WORK REQUIRED -
Output, exactly and with no pictures, the line that contains "Viewport: 1326px width, 774px" and every line that comes after it in the data below, the last one included.

======== MATERIAL SUPPLIED ========

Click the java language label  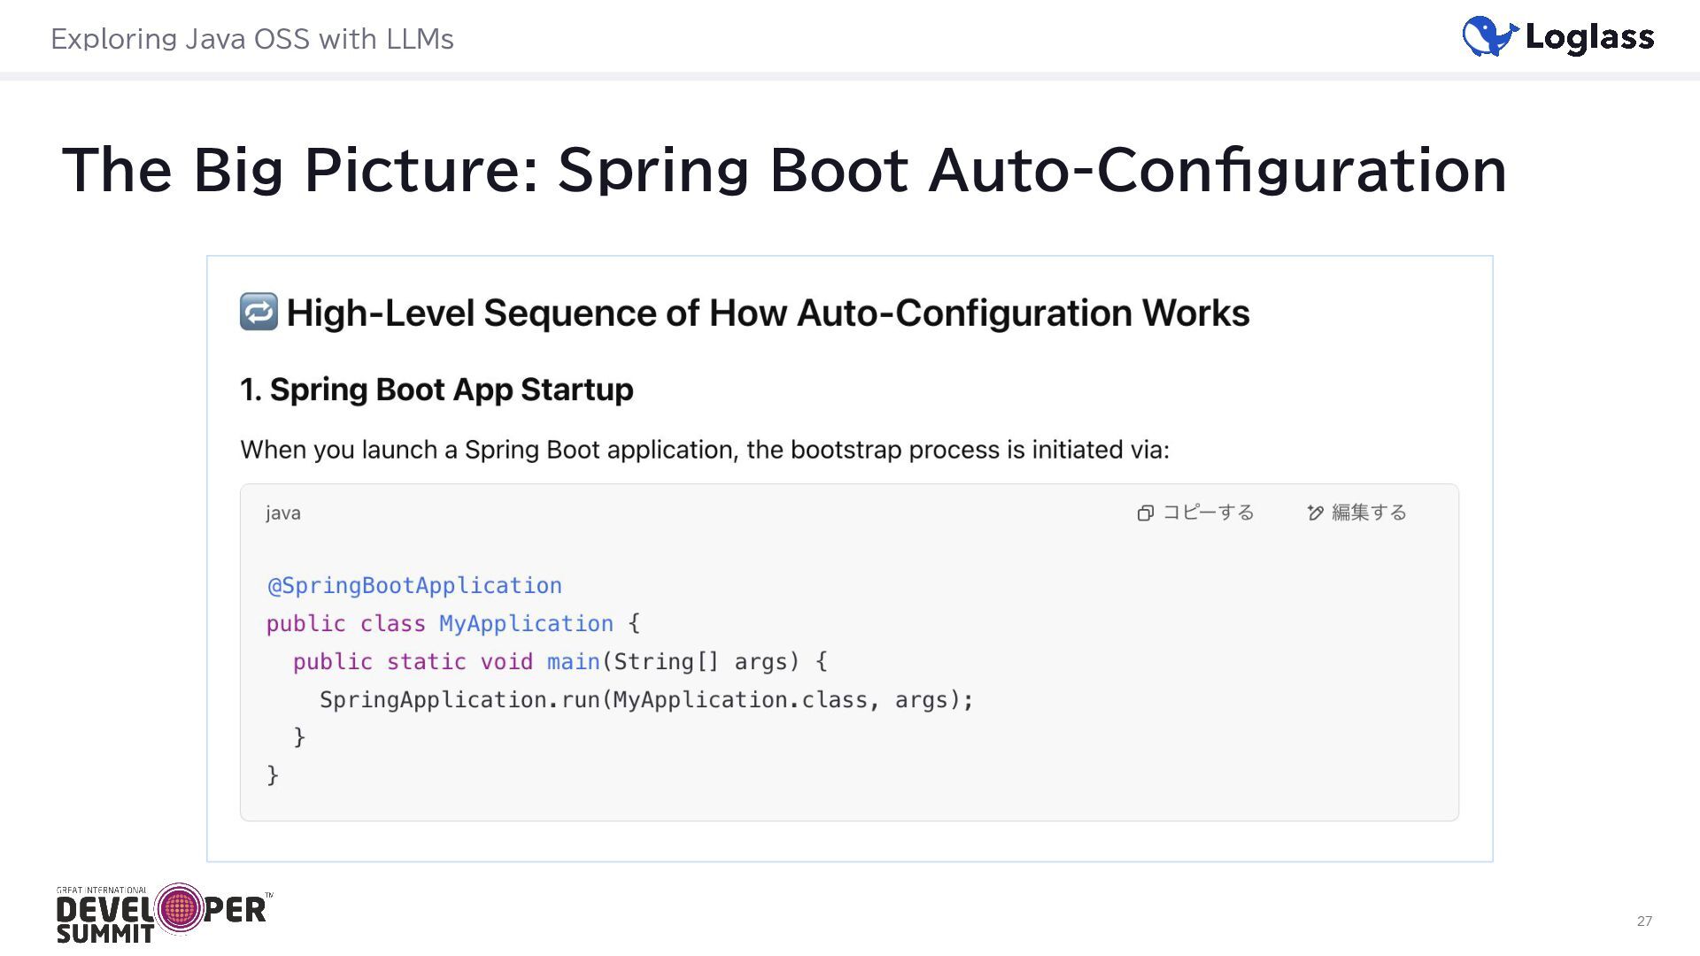coord(282,513)
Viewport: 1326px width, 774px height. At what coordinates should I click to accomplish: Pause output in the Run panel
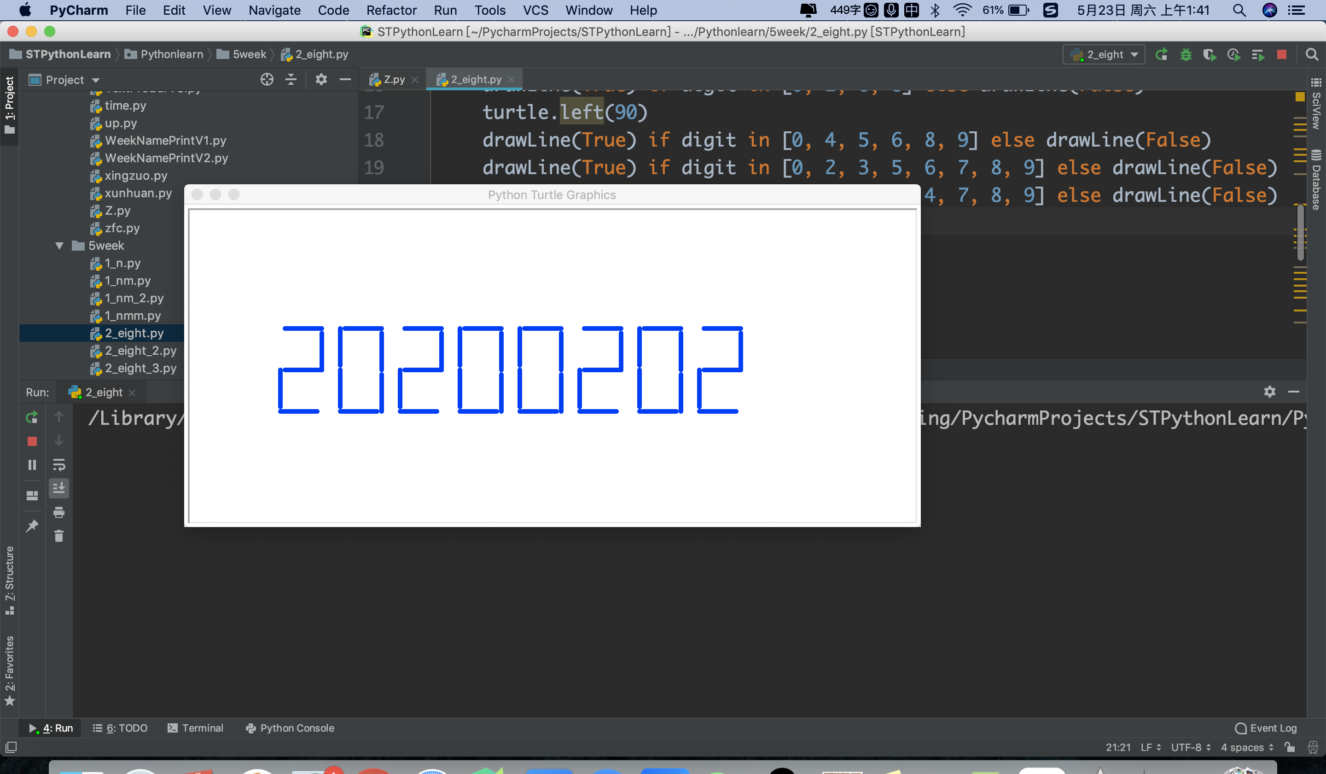coord(32,465)
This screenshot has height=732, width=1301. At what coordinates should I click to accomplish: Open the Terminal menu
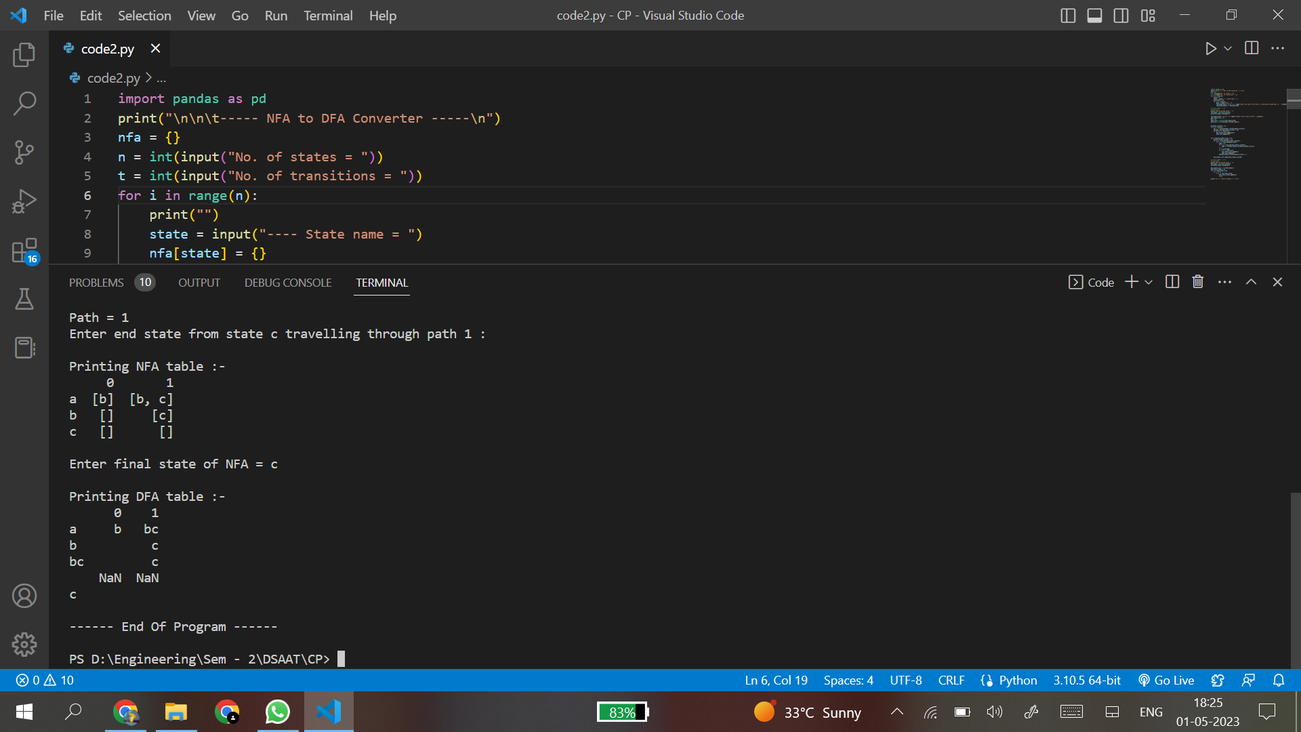pos(328,15)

========

RESULT FOR THIS TASK -
Viewport: 1326px width, 774px height. At what coordinates should I click to accomplish: Pause output in the Run panel
coord(32,465)
This screenshot has height=732, width=1301. At what coordinates should I click to accomplish: Open the Terminal menu
pos(328,15)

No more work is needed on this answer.